NIRD is the National Infrastructure for Research Data. This is our longer-term storage for project outputs and important data.
NIRD is mounted within Saga. To access it you can use the following:
ls /nird/projects/NS10082K/
NIRD has two types of storage - datalake and datapeak. The distinction is complex but for our purposes, data that is accesed more regularly is on datapeak, whereas data that is accessed less often is on datalake.
The standard NIRD directory defaults to datapeak, but you can acccess both like this
/nird/datalake/NS10082K
/nird/datapeak/NS10082K
You can also log-in to NIRD as a separate cluster to Saga. For example:
ssh username@login.nird-lmd.sigma2.no
At present, we are using NIRD to store reads although this will change in the near future. It is used to store our most important data as a long-term storage facility.
Please do not upload anything to NIRD without discussing it with Mark first.
One issue we have run into is the use of group permissions for different filesystems and how this can mess with our disk size quota. It is a complex issue and I will not go into all the detail here other than to say that when you copy files from NIRD or the project directory, if you do not change group ownership, it will still count towards our disk usage.
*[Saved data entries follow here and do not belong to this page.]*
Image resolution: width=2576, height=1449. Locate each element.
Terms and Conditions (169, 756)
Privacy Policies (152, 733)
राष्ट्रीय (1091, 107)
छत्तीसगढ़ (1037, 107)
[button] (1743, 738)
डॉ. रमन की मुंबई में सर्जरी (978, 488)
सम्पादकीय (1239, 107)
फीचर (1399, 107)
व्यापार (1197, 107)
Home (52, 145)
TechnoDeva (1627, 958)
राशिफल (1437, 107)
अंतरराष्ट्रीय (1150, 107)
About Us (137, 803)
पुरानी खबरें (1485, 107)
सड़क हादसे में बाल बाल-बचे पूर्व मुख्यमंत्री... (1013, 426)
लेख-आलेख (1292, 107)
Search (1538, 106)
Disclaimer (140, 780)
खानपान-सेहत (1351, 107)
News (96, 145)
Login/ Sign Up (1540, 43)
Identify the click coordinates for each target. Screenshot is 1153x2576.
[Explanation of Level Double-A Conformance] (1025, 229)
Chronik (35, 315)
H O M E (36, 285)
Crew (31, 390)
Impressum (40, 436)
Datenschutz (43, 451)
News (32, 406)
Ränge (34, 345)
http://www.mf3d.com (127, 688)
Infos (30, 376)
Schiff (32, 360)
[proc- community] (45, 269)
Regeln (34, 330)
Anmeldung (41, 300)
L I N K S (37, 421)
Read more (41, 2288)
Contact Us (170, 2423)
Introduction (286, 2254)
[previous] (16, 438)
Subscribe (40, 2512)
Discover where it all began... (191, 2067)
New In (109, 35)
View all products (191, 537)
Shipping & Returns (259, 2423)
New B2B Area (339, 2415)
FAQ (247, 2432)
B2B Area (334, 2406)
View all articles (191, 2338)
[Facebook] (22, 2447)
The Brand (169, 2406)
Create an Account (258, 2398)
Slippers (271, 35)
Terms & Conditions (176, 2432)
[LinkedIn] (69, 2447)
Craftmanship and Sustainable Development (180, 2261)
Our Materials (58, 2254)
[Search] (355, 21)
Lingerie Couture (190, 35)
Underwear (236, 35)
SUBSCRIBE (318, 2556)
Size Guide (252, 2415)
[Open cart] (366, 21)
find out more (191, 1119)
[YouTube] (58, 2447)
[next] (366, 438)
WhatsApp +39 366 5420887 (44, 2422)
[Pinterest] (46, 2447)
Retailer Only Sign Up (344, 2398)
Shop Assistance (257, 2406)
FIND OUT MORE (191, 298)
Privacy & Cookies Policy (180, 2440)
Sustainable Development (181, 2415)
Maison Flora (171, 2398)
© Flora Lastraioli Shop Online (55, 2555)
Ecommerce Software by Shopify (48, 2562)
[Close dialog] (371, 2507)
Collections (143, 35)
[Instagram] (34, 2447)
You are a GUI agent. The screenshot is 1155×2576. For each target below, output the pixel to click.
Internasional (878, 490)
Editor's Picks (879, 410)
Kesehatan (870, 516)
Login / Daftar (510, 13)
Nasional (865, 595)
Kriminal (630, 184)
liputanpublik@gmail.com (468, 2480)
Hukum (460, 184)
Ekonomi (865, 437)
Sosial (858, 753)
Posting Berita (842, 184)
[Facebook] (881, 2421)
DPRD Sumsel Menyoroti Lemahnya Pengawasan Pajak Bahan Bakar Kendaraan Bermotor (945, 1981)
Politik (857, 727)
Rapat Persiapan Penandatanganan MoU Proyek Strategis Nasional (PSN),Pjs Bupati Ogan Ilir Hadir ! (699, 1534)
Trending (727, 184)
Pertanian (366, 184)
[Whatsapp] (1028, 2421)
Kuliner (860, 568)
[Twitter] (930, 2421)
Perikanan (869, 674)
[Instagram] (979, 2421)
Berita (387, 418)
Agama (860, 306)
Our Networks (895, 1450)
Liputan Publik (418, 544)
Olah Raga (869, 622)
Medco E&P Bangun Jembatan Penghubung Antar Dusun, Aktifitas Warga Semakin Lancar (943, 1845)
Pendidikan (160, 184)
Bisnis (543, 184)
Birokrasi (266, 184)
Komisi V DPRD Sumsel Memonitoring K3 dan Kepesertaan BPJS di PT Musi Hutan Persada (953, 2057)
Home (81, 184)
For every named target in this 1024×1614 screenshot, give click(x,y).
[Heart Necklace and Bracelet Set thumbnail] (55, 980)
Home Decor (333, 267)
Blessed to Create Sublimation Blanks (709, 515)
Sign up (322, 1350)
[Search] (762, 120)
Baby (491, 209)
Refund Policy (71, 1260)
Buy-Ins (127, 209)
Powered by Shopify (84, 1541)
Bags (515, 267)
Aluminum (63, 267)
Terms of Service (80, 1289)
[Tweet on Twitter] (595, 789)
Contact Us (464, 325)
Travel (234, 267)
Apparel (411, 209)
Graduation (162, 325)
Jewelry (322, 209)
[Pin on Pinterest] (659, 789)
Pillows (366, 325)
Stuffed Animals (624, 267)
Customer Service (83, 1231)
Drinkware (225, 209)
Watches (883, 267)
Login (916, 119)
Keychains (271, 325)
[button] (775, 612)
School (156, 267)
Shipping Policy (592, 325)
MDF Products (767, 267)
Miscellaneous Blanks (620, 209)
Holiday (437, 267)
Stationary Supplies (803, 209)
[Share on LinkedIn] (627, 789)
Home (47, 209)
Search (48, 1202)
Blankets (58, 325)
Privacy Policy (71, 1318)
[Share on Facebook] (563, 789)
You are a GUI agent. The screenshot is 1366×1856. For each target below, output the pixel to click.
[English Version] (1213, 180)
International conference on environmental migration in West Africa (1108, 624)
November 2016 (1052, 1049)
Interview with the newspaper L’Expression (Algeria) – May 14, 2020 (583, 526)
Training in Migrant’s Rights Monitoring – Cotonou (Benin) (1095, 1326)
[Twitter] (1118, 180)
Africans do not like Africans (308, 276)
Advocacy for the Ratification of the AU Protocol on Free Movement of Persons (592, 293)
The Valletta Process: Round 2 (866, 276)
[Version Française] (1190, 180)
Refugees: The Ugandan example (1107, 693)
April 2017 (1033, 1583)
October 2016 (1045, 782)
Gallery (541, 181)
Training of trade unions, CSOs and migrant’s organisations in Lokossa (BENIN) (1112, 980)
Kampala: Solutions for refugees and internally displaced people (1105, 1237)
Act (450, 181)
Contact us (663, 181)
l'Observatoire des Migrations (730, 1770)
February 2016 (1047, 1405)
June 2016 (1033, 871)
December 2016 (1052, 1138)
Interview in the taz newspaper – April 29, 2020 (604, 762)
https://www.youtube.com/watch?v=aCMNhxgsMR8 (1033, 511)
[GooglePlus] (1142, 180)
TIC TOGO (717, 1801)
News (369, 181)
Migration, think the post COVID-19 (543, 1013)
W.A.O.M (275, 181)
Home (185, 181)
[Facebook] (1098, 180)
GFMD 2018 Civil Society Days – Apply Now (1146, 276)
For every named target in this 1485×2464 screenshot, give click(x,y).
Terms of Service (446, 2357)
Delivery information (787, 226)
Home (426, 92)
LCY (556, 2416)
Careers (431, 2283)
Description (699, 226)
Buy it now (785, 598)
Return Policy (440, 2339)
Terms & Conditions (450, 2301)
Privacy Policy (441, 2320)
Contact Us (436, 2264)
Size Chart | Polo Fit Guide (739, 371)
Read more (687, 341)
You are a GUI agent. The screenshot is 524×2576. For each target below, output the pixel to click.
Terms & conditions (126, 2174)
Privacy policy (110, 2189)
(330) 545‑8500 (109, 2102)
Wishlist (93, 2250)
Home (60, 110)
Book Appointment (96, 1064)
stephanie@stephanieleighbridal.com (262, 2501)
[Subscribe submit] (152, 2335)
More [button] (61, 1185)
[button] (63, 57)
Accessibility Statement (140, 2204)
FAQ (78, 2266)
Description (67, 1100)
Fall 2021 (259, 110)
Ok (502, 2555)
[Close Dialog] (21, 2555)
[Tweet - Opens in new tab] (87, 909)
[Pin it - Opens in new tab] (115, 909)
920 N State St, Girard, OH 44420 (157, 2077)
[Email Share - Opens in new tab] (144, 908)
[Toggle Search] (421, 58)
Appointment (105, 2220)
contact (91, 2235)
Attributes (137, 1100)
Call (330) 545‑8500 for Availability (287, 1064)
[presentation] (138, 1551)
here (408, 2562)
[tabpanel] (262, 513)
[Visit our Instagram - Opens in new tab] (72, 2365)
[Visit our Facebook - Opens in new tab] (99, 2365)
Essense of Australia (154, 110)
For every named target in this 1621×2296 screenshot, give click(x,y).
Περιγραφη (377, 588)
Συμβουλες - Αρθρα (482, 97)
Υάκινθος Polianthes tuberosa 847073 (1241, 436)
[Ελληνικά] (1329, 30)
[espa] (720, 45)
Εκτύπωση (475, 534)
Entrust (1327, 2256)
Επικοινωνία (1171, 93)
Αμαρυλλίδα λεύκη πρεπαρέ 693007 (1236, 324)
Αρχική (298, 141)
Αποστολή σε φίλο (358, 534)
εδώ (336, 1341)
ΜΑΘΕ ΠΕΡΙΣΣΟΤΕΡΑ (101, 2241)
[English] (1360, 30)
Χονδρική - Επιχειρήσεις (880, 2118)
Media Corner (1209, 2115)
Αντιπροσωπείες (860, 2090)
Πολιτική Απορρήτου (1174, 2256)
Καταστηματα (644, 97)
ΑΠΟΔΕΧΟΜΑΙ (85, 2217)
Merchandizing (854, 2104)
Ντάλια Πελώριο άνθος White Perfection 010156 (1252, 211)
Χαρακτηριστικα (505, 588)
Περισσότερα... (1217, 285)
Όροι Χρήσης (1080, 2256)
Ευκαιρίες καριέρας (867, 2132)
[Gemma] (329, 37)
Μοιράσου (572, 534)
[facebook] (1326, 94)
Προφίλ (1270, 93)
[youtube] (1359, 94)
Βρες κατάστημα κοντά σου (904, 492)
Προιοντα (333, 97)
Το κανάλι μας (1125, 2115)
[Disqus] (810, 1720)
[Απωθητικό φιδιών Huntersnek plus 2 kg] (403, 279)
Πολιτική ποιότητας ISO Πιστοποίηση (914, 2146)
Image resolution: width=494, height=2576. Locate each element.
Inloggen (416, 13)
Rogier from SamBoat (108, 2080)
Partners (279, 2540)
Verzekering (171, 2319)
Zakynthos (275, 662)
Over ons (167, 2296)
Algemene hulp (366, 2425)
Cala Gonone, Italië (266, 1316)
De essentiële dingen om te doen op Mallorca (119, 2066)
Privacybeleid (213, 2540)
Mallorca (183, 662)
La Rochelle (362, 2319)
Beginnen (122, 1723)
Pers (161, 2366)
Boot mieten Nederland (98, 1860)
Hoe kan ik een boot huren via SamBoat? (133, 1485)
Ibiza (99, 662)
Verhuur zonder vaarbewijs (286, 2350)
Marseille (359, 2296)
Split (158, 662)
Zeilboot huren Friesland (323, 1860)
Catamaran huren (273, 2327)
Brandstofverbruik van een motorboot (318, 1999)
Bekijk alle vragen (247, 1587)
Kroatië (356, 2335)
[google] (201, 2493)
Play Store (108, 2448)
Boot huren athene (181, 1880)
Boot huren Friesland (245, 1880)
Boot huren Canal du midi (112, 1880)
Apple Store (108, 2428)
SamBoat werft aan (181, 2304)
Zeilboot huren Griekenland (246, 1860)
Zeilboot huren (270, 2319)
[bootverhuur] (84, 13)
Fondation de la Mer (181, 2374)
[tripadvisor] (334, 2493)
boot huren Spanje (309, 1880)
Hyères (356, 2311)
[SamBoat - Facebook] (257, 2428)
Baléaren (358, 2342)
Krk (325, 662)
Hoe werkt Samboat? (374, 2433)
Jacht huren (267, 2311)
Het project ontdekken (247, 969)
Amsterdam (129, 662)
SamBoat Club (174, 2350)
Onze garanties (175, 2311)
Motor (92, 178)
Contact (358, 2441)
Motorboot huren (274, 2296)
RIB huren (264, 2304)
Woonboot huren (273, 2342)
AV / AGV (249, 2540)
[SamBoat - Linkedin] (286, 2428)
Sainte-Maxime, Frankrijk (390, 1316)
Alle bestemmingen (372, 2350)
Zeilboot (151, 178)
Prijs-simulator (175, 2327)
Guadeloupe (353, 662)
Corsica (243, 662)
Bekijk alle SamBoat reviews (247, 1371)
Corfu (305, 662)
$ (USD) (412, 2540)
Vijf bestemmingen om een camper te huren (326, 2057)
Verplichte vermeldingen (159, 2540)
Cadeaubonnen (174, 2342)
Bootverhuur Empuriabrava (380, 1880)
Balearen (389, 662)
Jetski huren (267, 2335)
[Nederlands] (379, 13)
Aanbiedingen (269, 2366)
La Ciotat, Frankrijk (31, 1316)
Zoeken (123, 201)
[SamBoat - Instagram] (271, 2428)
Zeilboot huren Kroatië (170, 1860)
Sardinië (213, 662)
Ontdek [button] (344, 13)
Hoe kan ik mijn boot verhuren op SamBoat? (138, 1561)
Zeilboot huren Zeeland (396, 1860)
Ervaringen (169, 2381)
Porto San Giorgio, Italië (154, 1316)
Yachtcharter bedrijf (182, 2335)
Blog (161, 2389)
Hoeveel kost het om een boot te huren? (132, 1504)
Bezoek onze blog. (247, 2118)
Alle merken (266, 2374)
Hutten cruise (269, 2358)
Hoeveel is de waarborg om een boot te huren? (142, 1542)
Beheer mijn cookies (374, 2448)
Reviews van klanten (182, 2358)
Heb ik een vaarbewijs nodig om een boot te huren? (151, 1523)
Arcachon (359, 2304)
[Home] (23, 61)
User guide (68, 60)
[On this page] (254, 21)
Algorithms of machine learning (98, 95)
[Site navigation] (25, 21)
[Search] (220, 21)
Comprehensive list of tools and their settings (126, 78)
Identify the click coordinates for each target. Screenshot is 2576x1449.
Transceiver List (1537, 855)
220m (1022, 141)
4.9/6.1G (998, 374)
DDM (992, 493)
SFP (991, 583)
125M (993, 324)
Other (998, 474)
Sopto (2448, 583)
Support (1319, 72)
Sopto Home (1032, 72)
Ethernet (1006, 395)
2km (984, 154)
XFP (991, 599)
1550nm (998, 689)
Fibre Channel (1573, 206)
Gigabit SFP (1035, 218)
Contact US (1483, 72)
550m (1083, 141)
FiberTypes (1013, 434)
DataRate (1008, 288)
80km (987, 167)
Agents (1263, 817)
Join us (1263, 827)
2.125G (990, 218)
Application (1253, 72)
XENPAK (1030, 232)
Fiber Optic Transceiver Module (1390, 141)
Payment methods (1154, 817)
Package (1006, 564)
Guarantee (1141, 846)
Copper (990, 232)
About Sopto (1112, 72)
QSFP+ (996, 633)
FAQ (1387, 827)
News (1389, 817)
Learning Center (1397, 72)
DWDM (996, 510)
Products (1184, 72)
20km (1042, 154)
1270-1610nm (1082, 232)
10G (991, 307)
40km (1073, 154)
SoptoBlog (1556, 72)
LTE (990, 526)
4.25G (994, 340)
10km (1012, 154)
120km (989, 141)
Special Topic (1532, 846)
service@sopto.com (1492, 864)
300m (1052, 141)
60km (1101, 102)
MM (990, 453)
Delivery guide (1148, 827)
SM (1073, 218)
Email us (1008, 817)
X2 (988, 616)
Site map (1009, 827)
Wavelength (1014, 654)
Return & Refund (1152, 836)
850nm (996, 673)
The short summary of this is that by copying files to userwork, we are still eating into our quota, when we shouldn't be! Luckily this is very easy to solve. There are two different ways to deal with this depending on how you move or copy data.
If you use either mv or rsync you need to change the group ownership immediately after doing so. So for example, if you copy or move a file from NIRD, you would do the following:
# move the file to the current directory
mv /nird/datalake/NS10082K/test_file .
# change ownership
chgrp -R username test_file
Just replace the username with your own. You can also run this won directories if needed.
If you use rsync to copy you can change ownership while doing so. For example:
rsync -ravzh --chown=:username /nird/datalake/NS10082K/test_file .
This is especially useful if you are pulling down large files from NIRD.